Please output the stretch of the chicken-and-egg text from "What are the" through "root of consciousness?", word for word.

* SOURCE DOCUMENT
** BEGIN **

The Chicken & Egg problem

Which came first: the chicken, or the egg?
This profound philosophical question can be approached with laziness and self-reference: The chicken came from an egg, which could come from the same chicken.

In Haskell:

module GEB where

data Chicken = Chicken 	{ comingFrom :: Egg}	deriving Show
data Egg = Egg 		{ laidBy :: Chicken}	deriving Show

myChicken = Chicken myEgg
myEgg = Egg myChicken

This code creates two types, Chicken and Egg. To create a Chicken instance, one has to call “Chicken” with an Egg as the parameter. To create an Egg instance, one has to call “Egg” and give as a parameter a Chicken object, which will be the parent.

Two variables are then declared:

This code compiles and runs fine:

*GEB> :type myChicken 
myChicken :: Chicken
*GEB> :type myEgg 
myEgg :: Egg

Try doing that with C++ references!
With Haskell’s lazy evaluation, the variables won’t actually be computed until there is an explicit need to use their value. Sadly, it means that printing these objects creates an endless loop of self-creation:

*GEB> myChicken 
Chicken {comingFrom = Egg {laidBy = Chicken {
    comingFrom = Egg {laidBy = Chicken {
    comingFrom = ... this goes on and on forever.

What are the consequences of such loops?

Well, things often break. In human languages, this leads to paradoxes such as “this sentence is false”, in Mathematics to Gödel’s incompleteness theorems, in programming languages to infinite loops or memory leaks…

But most often self-reference and infinite loops are a source of wonder and beauty! They are at the center of the extraordinary paintings of M.C. Escher and René Magritte, at the core of computation in lambda calculus with Y = λf·(λx·f (x x)) (λx·f (x x)), and even in quantum mechanics where they bring fascinating infinities.

And in our human brains… at the root of consciousness?

** END **

* RECORDED DATA

** BEGIN **

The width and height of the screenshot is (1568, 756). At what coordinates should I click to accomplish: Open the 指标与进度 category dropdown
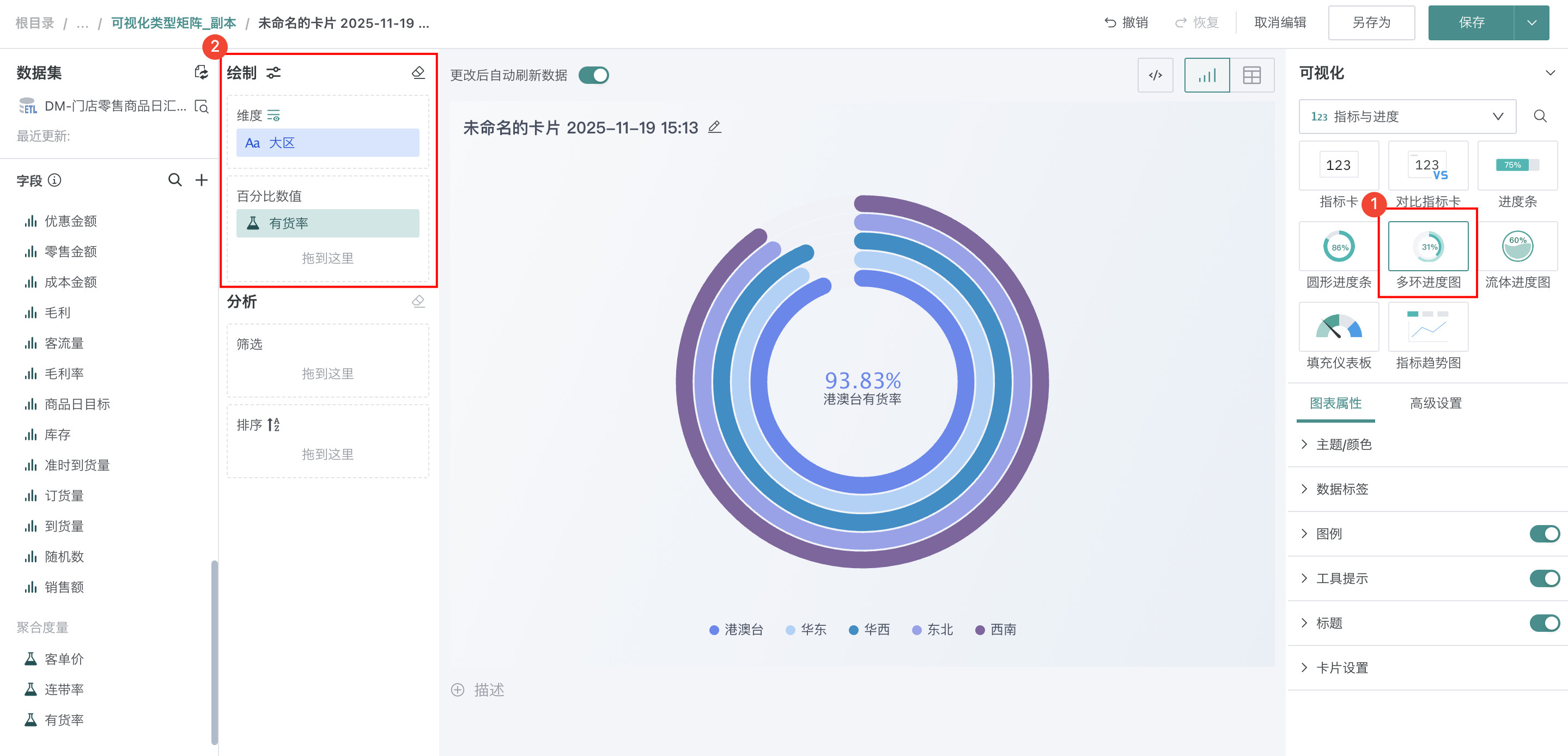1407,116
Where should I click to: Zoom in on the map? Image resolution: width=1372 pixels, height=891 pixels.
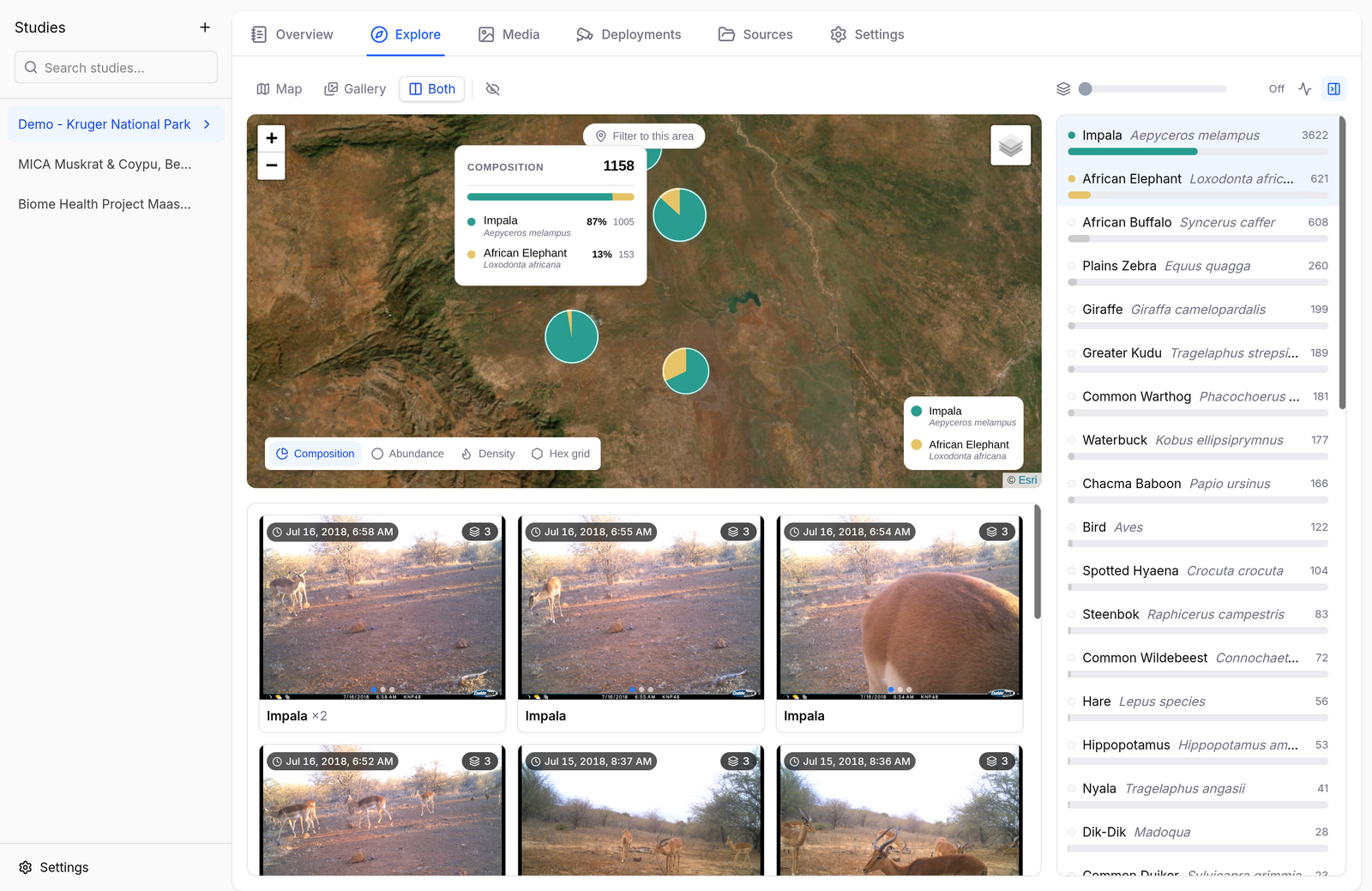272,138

** END **

* RESULT
What are the consequences of such loops?

Well, things often break. In human languages, this leads to paradoxes such as “this sentence is false”, in Mathematics to Gödel’s incompleteness theorems, in programming languages to infinite loops or memory leaks…

But most often self-reference and infinite loops are a source of wonder and beauty! They are at the center of the extraordinary paintings of M.C. Escher and René Magritte, at the core of computation in lambda calculus with Y = λf·(λx·f (x x)) (λx·f (x x)), and even in quantum mechanics where they bring fascinating infinities.

And in our human brains… at the root of consciousness?